That night the moon is blotted out by clouds. Three figures speak inside the cemetery, standing behind the gate. Two of them are identifiable as Társilo and Bruno by remarks they make about their father, who has been murdered by the Civil Guard. The third person answers their questions about the impending attack, assuring them that Ibarra has organized twenty people to take part in the raid. The three figures go quiet upon seeing a shadow approach the cemetery gate. This new person unhooks the gate while periodically looking behind himself, as if he’s been followed. Sure enough, another, larger shadow trails behind, slipping into darkness every time the other looks over his shoulder. The first figure opens the gate and comes upon the three people, telling them, “Scatter! I’ve been followed! You’ll have your arms tomorrow and it will be at night. The signal is: ‘Long live Don Crisóstomo!’ Now, go!”
Again, Rizal slowly reveals the plot against Ibarra, in which the young protagonist is framed to look like the ringleader of a violent uprising against the town of San Diego. By telling Társilo and Bruno that Ibarra is at the center of this plan, the real mastermind—at this point unnamed—ensures that Ibarra’s name and reputation is negatively affected by the attack.
The first three figures disperse, but the new arrival stays, hiding in a hollow space underneath the cemetery gate and waiting to see who’s following him. Just then, rain starts to fall and the follower escapes the droplets by stepping under the gate. The two men find one another and make up stories about what they’re doing, ultimately both deciding to say they’ve come to the cemetery at night to play a card game against the dead. One of them points out that the spirits won’t appear if there are two living souls present, so the men decide to play a card game to decide who will stay and who will leave. They light a match, and though they don’t recognize one another, Rizal identifies the first figure as Lucas and the second as Elías. Elías loses the game and leaves.

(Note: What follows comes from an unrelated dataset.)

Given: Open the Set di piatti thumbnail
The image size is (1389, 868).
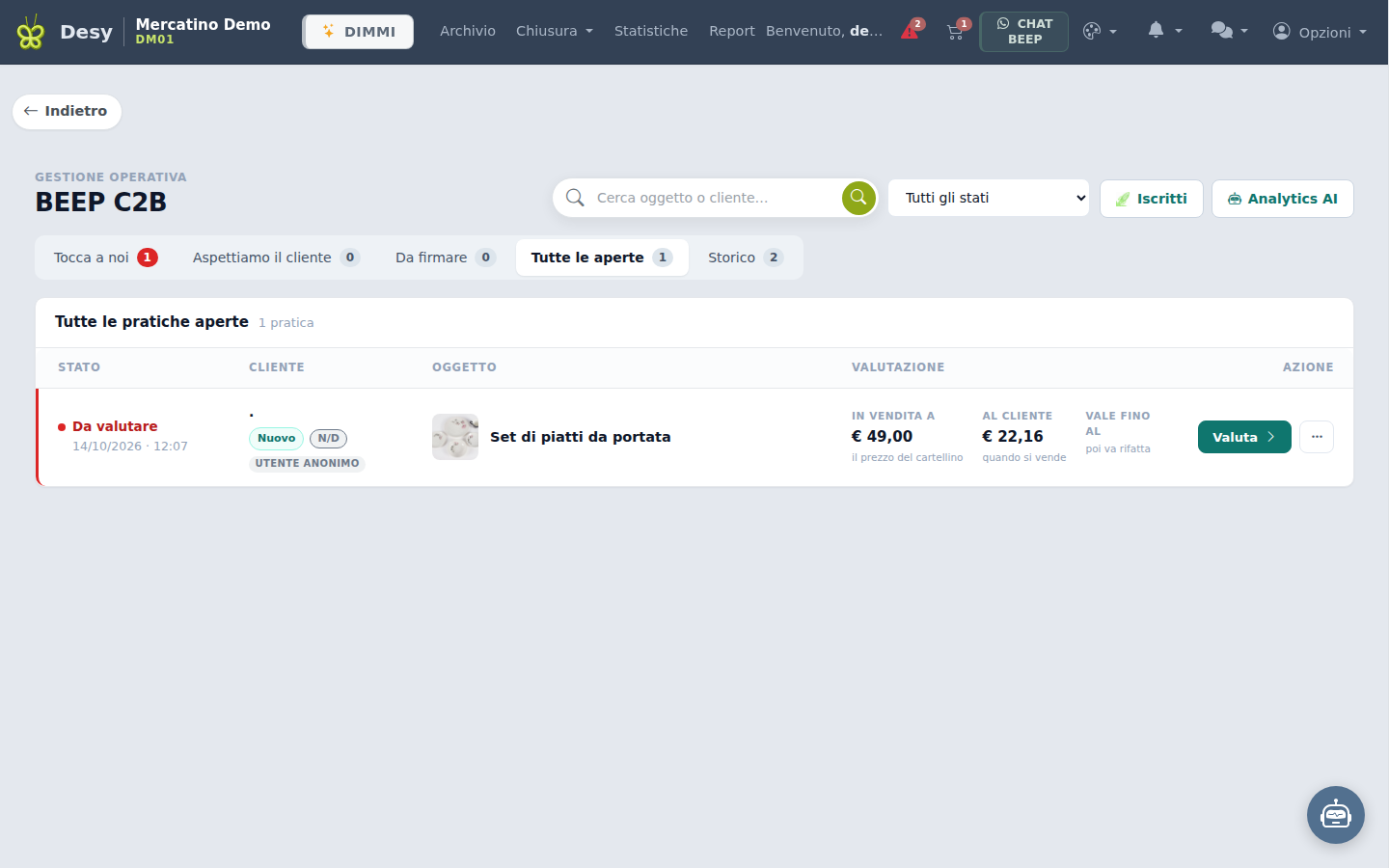Looking at the screenshot, I should [x=455, y=437].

Lucas’s involvement in the plan to attack the military barracks once again reminds readers of Father Salví’s potential affiliation with the entire ordeal, since Salví’s suspicious behavior was evident when Lucas first came to him complaining of Ibarra’s unwillingness to pay for his brother’s death. In this way, the town’s most powerful man is vicariously implicated in this insurrection.
Two Civil Guard members patrol the dark and rainy streets, talking with one another to pass the time. “They say Elías is in town,” one remarks. “The ensign says the one who grabs him will get no whippings for three months.” They then come upon Lucas and question him. One of the guards notices Lucas’s scar and asks the other if Elías is said to have a similar facial marking. They let him go and then find Elías walking the streets only minutes later. They seize him and ask him where he’s going. “After a man who beat up and threatened my brother,” Elías says. “He has a scar on his face and his name is Elías…” The guards look at one another in surprise before rushing off to where they last saw Lucas.
In this scene, Elías is able to use his own isolation to his advantage. Indeed, he has been so estranged from society that nobody even knows what he looks like. This enables him to trick the Civil Guard members into pursuing Lucas while he sets off on his own.